DOH... I wouldn't have revived this thread. I thought I was reading  
messages in order of date received. Unfortunately, I had clicked the  
threads button. Enogh of this.
Paul
On Jan 7, 2007, at 5:23 PM, Paul Stenquist wrote:

> This is in keeping with what I've read. There were numerous
> "gospels," Jerome allegedly chose the documents which were written by
> those who were closest to Jesus. Biblical research can be very
> interesting. If nothing more, it's an important part of world history.
> Paul
> On Jan 3, 2007, at 8:29 PM, Adam Maas wrote:
>
>> John Sessoms wrote:
>>>> From:
>>>> frank theriault
>>>> On 1/3/07, Tom C <[EMAIL PROTECTED]> wrote:
>>>>> Just one side point... neither purgatory or a burning hell are
>>>>> taught
>>>>> by the
>>>>> Bible. So yes a strange, in fact, false logic.<snip>
>>>> Indeed!
>>>>
>>>> The concept of purgatory is Roman Catholic dogma (perhaps other
>>>> Christian sects believe in it, I don't know).  What has Catholicism
>>>> ever had to do with the Bible?
>>>>
>>>> cheers,
>>>> frank, recovering catholic
>>>
>>> Wasn't it a bunch of Roman Catholic priests who decided what
>>> would be
>>> in and what would not be in the Bible?
>>>
>>
>> Pretty much, for the New Testament at least. St Jerome was the guy  
>> who
>> put it together and it was approved initially in 392AD and finally in
>> 397AD at a pair of Church Councils.

Problem 1:
In the entries, could you reproduce the stretch from the line containing "You are a computer-use" through the line containing "[x=427, y=162]" with "table of contents" replaced by "bookmarks", changing nothing else and leaving out the pictures?

Given entries:
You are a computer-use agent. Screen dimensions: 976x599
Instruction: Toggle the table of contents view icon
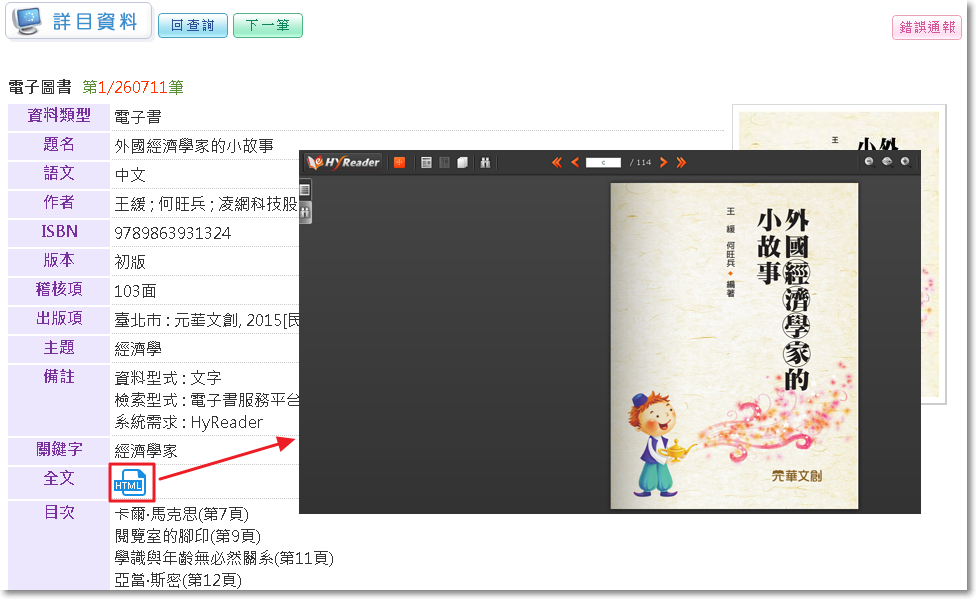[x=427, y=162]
---
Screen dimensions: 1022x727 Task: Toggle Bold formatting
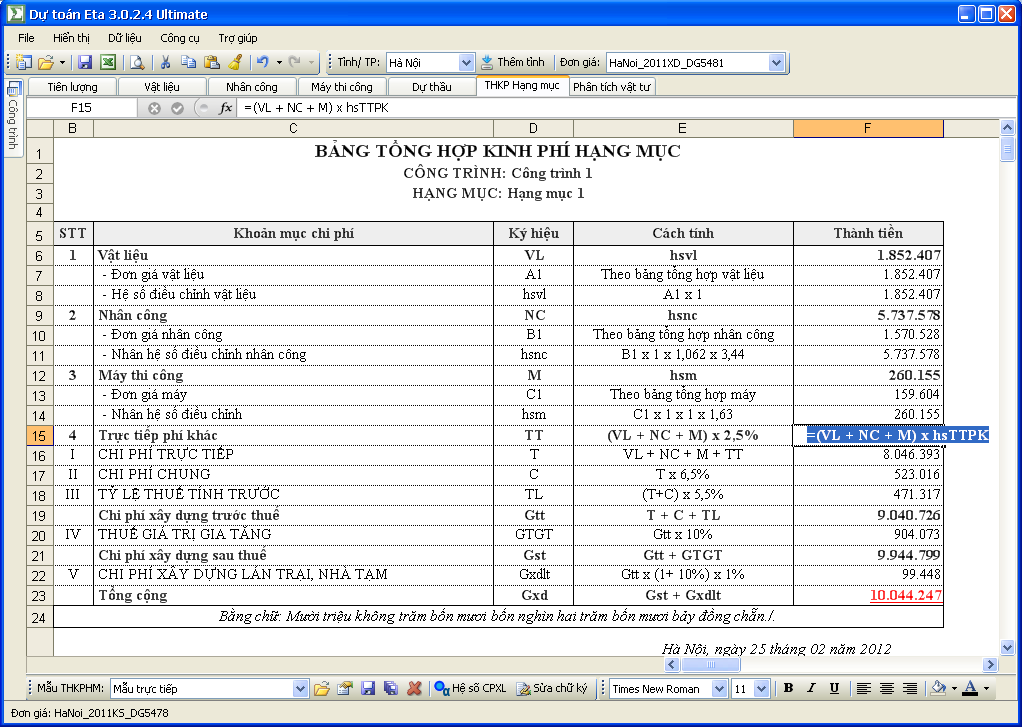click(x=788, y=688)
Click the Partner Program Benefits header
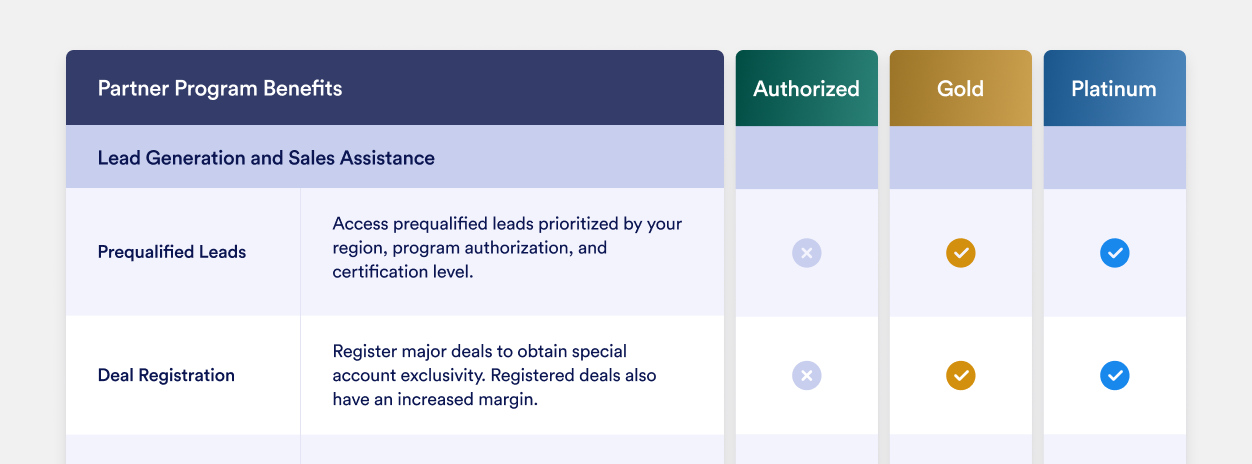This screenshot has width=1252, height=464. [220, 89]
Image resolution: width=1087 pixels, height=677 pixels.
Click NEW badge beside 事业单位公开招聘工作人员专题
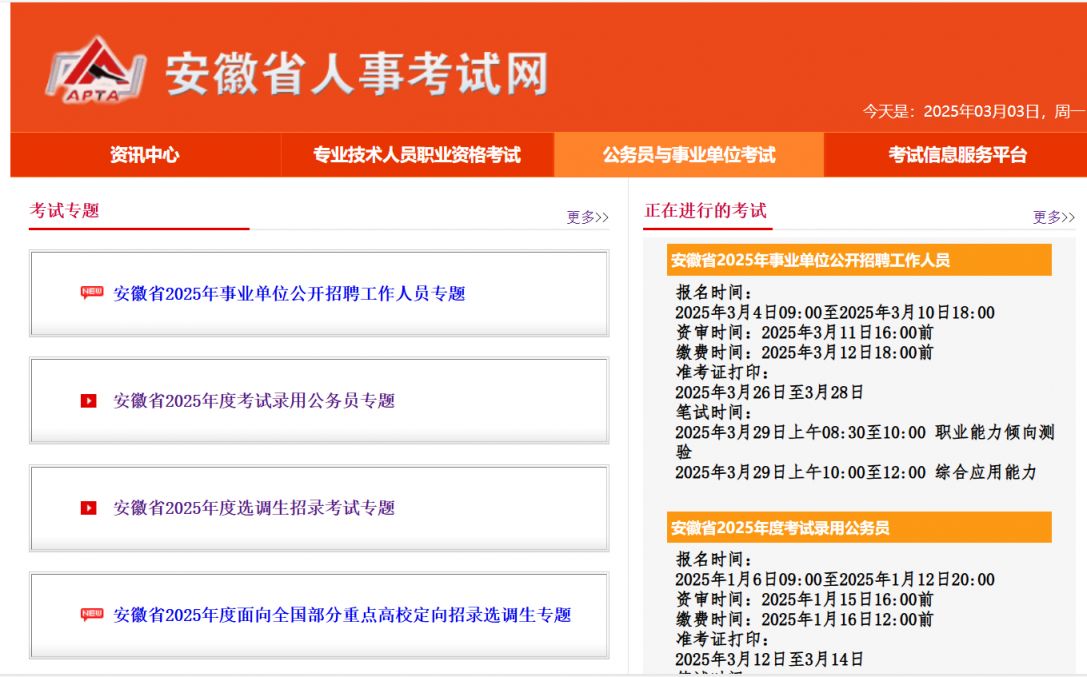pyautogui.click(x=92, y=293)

Problem 2:
Can you extend the email thread on purgatory and the Bible's compilation past its last line?

Expected answer 1:
You are a computer-use agent. Screen dimensions: 976x599
Instruction: Toggle the bookmarks view icon
[x=427, y=162]

Expected answer 2:
>>
>> The Old Testament is different. The Catholic Church and the Orthodox
>> Churches use the Septaguint Canon, which originated between 300 and
>> 100
>> BC and was in common use amongst hebrews until after 200AD, when
>> Jewish
>> use moved towards the Masoretic Canon, which is the basis for the
>> shorter Protestant Old Testament and dates in it's full form to
>> between
>> 700 and 1000AD. Note the Catholic Church uses their translation of  
>> the
>> Septaguint Canon, part of the Vulgate Bible, while the Orthodox
>> Churches
>> are split between the Vulgate and the original Septaguint texts in
>> Greek.
>>
>> The 7 books in the Septaguint that aren't used by the Protestant
>> Churches are the Deuterocanonical Books, originally written in Greek.
>> These are often confused with the Apocrypha, which are the
>> approcimately
>> 150 books which claim to be Canonical for the New Testament. The
>> Catholic Church determined them to not be Canonical, but they do fall
>> into other categories (From outright blasphemy to being considered
>> works
>> of the 'Doctors of the Church', the great theological writers of the
>> Catholic Church).
>>
>> It's interesting to note that Luther did not accept the traditional
>> New
>> Testament, notably referring to 2 James as 'an epistle of straw'. He
>> attempted unsuccessfully to have 7 books removed from common use. All
>> were from the post-Acts section of the New Testament.
>>
>> Yeah, I researched this a fair bit a while back, out of historical
>> interest.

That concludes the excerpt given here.